Justin Max Scheiner of New York NY (US)

Petar Aleksic of Jersey City NJ (US)

SCALABLE DYNAMIC CLASS LANGUAGE MODELING - A simplified explanation of the abstract

This abstract first appeared for US patent application 18486145 titled 'SCALABLE DYNAMIC CLASS LANGUAGE MODELING

Simplified Explanation

- Systems and methods for dynamically adapting speech recognition for individual voice queries of a user using class-based language models. - Receiving a voice query from a user with audio data and context data. - Generating one or more class models to identify terms based on context data and assign a class to each term. - Accessing and processing a language model with a residual unigram for each class to insert a class symbol. - Generating a transcription of the user's utterance using the modified language model.

Potential Applications

- Improved speech recognition systems for personalized user experiences. - Enhanced voice-controlled devices and virtual assistants. - Better accuracy in transcribing user voice queries.

Problems Solved

- Addressing the challenge of accurately recognizing individual voice queries in various contexts. - Improving the performance of speech recognition systems for diverse users. - Enhancing the user experience by adapting to specific user preferences and contexts.

Benefits

- Increased accuracy in speech recognition for personalized user interactions. - Enhanced user satisfaction with voice-controlled devices and services. - Improved efficiency in transcribing user voice queries.
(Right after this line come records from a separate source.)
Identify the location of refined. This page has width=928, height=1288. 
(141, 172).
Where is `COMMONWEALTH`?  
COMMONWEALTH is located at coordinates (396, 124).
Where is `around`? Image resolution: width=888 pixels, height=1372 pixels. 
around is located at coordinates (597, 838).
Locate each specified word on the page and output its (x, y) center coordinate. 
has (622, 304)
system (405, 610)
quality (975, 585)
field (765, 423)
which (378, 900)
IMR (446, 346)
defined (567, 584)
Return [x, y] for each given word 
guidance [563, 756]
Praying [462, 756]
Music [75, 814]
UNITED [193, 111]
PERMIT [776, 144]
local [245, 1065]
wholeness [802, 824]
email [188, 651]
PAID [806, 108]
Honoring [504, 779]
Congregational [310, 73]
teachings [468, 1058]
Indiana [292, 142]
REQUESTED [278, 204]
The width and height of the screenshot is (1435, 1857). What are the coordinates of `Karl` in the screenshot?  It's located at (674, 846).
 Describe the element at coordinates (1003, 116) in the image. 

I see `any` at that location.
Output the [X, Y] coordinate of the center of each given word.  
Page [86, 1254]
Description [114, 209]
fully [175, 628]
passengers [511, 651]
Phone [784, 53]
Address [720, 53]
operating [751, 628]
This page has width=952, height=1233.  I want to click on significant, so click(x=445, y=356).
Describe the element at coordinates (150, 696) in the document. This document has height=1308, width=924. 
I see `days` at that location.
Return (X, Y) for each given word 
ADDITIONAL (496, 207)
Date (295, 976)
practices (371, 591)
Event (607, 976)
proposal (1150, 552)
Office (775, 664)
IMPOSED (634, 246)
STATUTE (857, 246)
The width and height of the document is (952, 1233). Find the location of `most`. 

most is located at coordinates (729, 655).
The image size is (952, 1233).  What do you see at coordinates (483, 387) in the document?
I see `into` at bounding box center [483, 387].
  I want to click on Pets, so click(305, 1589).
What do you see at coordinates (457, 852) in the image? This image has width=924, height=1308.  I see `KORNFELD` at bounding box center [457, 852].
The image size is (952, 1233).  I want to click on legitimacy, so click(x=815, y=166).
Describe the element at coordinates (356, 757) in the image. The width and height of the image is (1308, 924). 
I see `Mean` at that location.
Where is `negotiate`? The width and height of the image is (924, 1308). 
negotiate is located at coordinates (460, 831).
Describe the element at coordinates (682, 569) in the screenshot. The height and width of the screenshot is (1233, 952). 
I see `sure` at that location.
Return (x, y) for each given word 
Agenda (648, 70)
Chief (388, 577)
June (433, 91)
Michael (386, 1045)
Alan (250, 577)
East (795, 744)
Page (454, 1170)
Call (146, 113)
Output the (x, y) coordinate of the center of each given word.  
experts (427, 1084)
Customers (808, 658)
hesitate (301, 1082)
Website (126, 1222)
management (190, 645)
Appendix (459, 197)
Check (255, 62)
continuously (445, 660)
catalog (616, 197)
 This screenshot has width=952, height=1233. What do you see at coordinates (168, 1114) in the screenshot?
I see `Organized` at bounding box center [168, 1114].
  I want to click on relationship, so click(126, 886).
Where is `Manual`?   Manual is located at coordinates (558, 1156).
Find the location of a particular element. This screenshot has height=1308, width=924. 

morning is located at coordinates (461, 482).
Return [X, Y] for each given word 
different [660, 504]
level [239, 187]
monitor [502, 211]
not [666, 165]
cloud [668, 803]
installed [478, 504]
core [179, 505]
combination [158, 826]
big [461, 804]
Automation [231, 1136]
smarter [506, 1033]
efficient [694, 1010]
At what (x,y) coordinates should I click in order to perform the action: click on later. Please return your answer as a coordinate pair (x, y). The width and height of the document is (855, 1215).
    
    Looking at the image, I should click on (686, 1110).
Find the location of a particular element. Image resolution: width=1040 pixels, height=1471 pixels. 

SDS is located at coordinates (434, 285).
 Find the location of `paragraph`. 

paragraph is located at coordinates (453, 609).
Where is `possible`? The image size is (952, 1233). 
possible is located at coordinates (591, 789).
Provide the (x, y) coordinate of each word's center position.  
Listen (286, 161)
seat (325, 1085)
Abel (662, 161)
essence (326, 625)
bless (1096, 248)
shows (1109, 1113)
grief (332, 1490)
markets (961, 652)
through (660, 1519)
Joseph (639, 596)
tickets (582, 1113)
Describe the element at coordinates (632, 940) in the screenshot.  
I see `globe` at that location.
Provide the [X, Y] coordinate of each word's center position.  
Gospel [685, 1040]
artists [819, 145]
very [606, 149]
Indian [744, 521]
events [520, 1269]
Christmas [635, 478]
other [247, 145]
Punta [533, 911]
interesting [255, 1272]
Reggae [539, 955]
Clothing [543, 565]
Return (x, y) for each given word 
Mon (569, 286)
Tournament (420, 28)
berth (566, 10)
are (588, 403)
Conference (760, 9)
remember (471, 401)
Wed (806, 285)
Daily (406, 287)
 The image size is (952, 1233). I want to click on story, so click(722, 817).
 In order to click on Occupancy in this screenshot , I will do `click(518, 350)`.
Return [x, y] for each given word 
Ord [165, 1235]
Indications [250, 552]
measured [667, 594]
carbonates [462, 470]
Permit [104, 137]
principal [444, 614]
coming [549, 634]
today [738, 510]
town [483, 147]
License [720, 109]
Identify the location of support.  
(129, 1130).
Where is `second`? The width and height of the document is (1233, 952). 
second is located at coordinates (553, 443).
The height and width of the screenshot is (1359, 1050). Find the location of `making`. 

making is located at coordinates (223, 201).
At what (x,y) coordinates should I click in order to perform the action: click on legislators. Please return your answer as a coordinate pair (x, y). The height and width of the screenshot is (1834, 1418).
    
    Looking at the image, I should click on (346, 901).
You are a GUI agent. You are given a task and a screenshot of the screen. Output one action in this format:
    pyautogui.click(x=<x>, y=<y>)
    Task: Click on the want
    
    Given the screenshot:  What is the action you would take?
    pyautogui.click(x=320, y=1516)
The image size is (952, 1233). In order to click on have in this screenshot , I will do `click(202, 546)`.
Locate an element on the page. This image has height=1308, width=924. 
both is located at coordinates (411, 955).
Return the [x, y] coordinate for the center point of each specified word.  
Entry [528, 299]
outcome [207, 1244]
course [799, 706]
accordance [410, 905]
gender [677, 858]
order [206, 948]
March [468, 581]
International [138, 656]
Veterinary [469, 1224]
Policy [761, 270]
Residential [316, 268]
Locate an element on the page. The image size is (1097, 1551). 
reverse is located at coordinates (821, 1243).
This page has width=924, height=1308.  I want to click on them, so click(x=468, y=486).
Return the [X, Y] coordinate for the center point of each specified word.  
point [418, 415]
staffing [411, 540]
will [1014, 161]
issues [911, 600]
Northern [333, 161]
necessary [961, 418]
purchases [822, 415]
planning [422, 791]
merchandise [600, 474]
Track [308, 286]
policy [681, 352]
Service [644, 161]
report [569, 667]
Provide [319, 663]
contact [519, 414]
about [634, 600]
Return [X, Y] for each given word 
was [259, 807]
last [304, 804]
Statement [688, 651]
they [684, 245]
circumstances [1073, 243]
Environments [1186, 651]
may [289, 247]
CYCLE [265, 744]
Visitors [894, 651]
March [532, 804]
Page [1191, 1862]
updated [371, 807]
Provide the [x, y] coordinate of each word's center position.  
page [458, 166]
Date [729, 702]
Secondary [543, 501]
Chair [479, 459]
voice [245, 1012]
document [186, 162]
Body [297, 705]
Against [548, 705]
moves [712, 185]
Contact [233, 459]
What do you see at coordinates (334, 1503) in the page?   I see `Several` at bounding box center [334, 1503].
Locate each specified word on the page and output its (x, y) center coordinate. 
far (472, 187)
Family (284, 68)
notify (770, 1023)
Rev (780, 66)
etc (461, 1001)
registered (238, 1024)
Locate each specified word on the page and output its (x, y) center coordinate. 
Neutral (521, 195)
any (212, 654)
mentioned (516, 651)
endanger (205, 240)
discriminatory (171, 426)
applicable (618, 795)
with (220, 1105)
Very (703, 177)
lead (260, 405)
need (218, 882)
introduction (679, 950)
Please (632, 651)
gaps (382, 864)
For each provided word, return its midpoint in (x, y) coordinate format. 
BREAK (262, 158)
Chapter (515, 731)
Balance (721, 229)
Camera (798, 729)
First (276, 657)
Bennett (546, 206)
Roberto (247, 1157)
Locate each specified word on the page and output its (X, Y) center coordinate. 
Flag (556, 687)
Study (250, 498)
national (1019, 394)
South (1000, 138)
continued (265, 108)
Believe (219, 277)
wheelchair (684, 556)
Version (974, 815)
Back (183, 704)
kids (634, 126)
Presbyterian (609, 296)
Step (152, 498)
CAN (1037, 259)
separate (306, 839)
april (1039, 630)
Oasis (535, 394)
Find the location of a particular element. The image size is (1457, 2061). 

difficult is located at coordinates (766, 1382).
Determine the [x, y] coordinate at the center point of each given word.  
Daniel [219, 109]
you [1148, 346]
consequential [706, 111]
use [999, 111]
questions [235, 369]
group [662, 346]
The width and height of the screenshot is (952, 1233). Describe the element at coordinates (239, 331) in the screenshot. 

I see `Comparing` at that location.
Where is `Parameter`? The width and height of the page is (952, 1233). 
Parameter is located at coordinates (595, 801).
Original Abstract Submitted

This document generally describes systems and methods for dynamically adapting speech recognition for individual voice queries of a user using class-based language models. The method may include receiving a voice query from a user that includes audio data corresponding to an utterance of the user, and context data associated with the user. One or more class models are then generated that collectively identify a first set of terms determined based on the context data, and a respective class to which the respective term is assigned for each respective term in the first set of terms. A language model that includes a residual unigram may then be accessed and processed for each respective class to insert a respective class symbol at each instance of the residual unigram that occurs within the language model. A transcription of the utterance of the user is then generated using the modified language model.